The government source accepted the view widely held by legal experts that Grace Mugabe was not entitled to immunity because she was in South Africa for medical treatment, and said the government was expecting her immunity to be challenged in court.
However, the source said Pretoria justified its decision because of other countries in southern Africa that supported South Africa’s ruling ANC in the long struggle against apartheid would also see Grace Mugabe’s prosecution as a betrayal.
“There would obviously be implications for our relations with Zimbabwe. Sadly the other countries in the region are watching us and how we are going to act,” the source said, asking not to be named.
“What is likely to happen is that she will be allowed to go back home, and then we announce that we’ve granted diplomatic immunity and wait for somebody to challenge us.“
Readers here know all about diplomatic immunity. Basically, you don’t get it in country X merely by virtue of being important in your own country Y. Country X has to grant it to you so that you can carry out specific functions that are lawful under international law.
See all the lofty judgements on different aspects of the Pinochet case. And the fact that Ecuador can not proclaim J Assange to be an Ecuador diplomat with full diplomatic immunity and watch as he strolls unchallenged to Heathrow.
NB too that what exactly diplomatic immunity means or apples to in any particular case may not be easy to identify. See the DSK scandal in 2011. Thus you might have immunity for anything done during your official duties but not for private activities. So where is the line between official and private? Does it extend to who gets what in divorce proceedings?
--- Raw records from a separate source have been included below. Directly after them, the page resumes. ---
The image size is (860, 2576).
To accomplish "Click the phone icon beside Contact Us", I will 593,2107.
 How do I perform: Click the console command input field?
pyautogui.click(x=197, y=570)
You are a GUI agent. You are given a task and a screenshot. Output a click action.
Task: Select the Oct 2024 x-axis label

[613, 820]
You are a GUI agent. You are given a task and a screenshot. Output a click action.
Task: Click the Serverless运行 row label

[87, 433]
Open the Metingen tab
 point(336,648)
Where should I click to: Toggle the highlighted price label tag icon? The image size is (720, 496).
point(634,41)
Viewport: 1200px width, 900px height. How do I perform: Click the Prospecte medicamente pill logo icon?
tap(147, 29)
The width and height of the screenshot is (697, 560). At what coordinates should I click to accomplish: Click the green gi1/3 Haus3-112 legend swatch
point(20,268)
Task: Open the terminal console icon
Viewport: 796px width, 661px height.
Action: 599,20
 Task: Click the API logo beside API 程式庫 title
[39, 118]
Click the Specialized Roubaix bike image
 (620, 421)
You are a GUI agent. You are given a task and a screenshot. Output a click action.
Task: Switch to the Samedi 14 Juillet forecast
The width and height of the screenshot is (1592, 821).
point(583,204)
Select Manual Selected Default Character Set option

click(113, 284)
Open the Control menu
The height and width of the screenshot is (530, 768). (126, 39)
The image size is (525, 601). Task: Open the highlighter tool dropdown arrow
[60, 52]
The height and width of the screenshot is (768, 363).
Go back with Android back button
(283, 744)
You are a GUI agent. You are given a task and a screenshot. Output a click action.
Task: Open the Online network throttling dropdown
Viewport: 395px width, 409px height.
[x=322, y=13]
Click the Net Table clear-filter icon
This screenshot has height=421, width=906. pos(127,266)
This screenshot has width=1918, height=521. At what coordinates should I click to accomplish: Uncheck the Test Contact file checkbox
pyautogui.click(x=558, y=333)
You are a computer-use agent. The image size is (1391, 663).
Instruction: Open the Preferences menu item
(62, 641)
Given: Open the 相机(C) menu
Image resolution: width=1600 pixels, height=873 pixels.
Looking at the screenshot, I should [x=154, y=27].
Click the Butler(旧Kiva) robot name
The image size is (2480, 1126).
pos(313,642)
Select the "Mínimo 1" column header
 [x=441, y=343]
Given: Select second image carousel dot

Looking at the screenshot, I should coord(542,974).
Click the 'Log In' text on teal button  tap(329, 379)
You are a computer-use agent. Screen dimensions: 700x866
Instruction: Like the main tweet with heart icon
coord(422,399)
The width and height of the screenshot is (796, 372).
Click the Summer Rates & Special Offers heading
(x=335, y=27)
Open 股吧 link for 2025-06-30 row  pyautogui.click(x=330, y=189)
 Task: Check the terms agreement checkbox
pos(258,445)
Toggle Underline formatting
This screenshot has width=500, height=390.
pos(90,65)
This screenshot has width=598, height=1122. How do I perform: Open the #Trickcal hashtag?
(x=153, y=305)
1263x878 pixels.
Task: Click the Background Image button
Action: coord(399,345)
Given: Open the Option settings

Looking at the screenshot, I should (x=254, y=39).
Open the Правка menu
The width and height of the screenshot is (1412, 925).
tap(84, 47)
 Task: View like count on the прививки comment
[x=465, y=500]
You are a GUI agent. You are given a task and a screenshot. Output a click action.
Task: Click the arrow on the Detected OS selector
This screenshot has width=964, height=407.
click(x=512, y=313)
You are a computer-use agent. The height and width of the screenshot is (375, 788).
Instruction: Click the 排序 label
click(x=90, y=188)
Back to South Africa. If Mrs Mugabe was in South Africa on a private visit but then she is somehow proclaimed by Pretoria ‘retrospectively’ to enjoy diplomatic immunity so she can escape criminal or civil liability for her alleged violent actions, that looks (and is) a grubby ploy done for wider state policy reasons. Her alleged misdeeds > the rights of South Africans not to be beaten by arrogant foreigners in their own country.
Such is diplomatic life. The interesting thing here is how Robert Mugabe seems to exercise a hypnotic influence over his fellow African leaders, despite being one of the most useless heads of state of modern history.
Look at some numbers for GDP:
South Africa’s GDP is tumbling nicely thanks to the Zuma Effect, but it is still at some $300 billion. Mugabe has presided over Zimbabwe for some four decades yet the country is scarcely any richer at a pitiful $20 billion. So why does literally anyone in Africa or in South Africa take Mugabe seriously, to the point of worrying about ‘betraying’ him by prosecuting his allegedly felonious wife? If you want to see how a one-party supposedly socialist state gets its act together, look at Vietnam’s surging performance over the past twenty years.
I recall a story I heard about an African Union event a while back. African leaders had gathered for a summit with sundry international officials in support. Mugabe was the last leader to arrive. His plane was hours late. Leaders and officials alike had to hang around at an uncomfortable sweaty airport waiting for him.
His plane arrived. Mugabe got off. To the amazement of the assembled internationals, all the other African leaders raced to bow and scrape before him. He might be an ailing ridiculous leader who has brought catastrophe to Zimbabwe, but he is the oldest most wizened anti-colonialist leader on the African block. And that’s what counts.